Run from your husband and Tom guy. Why would you trust him about affair? Do you have any proof or do you have only his word.

Tell the wife of this Tom guy. She deserves to know.

I think you are feeling naughty about this blackmail thing.


----------



## Thound (Jan 20, 2013)

Roselyn said:


> What are Penthouse Letters?


Sorry I didn't mean to quote you, and my IPad died before I could correct it.


----------



## soccermom2three (Jan 4, 2013)

I always wonder why we need to know their names.


----------



## Thound (Jan 20, 2013)

Roselyn said:


> What are Penthouse Letters?


Penthouse magazine used to have a section called letters where people would send in their sexual experiences. A lot of times they would open with "dear Penthouse letters"


----------



## MJJEAN (Jun 26, 2015)

Thound said:


> Penthouse magazine used to have a section called letters where people would send in their sexual experiences. A lot of times they would open with "dear Penthouse letters"


The letters were designed to titillate and were frequently so outrageous that most readers are pretty sure the letters were more fiction than fact. But we'd all read those letters anyways because who doesn't like a good story?


----------



## aine (Feb 15, 2014)

Really? this all sounds like fiction to me.
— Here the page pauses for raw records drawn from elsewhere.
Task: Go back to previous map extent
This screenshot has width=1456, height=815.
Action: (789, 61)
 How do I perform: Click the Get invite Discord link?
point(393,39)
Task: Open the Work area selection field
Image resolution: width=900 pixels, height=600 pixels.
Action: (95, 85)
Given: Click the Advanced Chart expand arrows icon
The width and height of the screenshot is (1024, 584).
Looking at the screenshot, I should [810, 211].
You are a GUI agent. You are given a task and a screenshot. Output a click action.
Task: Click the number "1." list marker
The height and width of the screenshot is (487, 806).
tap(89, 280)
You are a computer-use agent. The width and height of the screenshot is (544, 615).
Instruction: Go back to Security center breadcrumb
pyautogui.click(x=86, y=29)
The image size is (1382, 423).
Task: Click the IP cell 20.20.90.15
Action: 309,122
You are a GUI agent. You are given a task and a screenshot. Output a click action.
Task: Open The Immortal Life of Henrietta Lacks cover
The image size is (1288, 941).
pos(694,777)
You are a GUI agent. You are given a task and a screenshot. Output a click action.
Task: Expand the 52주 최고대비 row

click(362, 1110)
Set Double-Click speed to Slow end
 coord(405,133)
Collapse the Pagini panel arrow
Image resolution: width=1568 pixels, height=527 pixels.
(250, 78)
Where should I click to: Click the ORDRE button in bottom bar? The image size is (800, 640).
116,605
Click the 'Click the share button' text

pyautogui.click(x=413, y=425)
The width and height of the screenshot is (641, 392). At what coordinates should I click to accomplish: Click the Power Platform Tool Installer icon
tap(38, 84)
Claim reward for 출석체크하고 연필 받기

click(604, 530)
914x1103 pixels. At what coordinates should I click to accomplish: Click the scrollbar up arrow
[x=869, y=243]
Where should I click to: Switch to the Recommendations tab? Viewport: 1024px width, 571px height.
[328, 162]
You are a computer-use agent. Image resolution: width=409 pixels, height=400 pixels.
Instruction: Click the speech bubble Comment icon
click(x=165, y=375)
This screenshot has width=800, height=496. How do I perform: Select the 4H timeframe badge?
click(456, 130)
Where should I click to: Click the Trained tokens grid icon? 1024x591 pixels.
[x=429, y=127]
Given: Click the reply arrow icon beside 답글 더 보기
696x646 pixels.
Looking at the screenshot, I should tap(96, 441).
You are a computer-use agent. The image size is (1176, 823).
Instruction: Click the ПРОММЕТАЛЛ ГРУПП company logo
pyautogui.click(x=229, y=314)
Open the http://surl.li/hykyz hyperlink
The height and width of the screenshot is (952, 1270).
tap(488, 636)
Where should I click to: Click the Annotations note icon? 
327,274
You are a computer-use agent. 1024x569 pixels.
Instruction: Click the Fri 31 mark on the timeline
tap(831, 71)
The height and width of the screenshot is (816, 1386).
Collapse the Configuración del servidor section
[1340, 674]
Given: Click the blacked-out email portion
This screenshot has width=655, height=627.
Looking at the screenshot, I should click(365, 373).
If not, you know what to do. Dump him and move on


----------



## MattMatt (May 19, 2012)

Dump him. Now. Very fast. 

There is hope for you. But no hope for your husband in my opinion.
_Posted via Mobile Device_


----------



## sungazer (Nov 3, 2015)

KWhitehouse said:


> I still love him
> ........
> I'm getting back at my husband for everything he's done to me and everything he hasn't.


These are two mutually exclusive statements. 

You don't love him. You blame him for everything that didn't happen in your life. Your love for him is a convenient explanation of your current situation, where you neither work, nor raise kids. Those were YOUR choices even if it was him asking you for certain things and actions. 

I am sorry, but I don't think you have any future with your H. Even if he never finds out about Tom, he is checking out and will be leaving you rather sooner than later. 

I am not trying to hurt you. I just think this is the case.


----------



## ThePheonix (Jan 3, 2013)

Such as this is why I'm against an older broad marrying a younger guy. ( of course its fine and even better if its the other way around) With eleven years difference, you can only imagine how its going to be when you're 65, and Tom is no longer interest, he'll be 54 and some hot 40 year old chick will be melting in his arms and willfully doing what you are forced to do to Tom.
You need to divorce him, get your teaching job back, and next time don't rob the cradle when picking a husband. Find one a few years older and both you and he will be better off and happier for it.
Remember men like and are happier with younger chicks. Therefore it follows that when it comes to woman wanting to be cougars with younger husbands/boyfriends, remember men like and will gravitate towards younger chicks.


----------



## Thound (Jan 20, 2013)

On the outside chance this story is true, did you ever stop to think Tom was lying to you to get in your pants? Did the picture show your husband banging this other chick?
_Posted via Mobile Device_


----------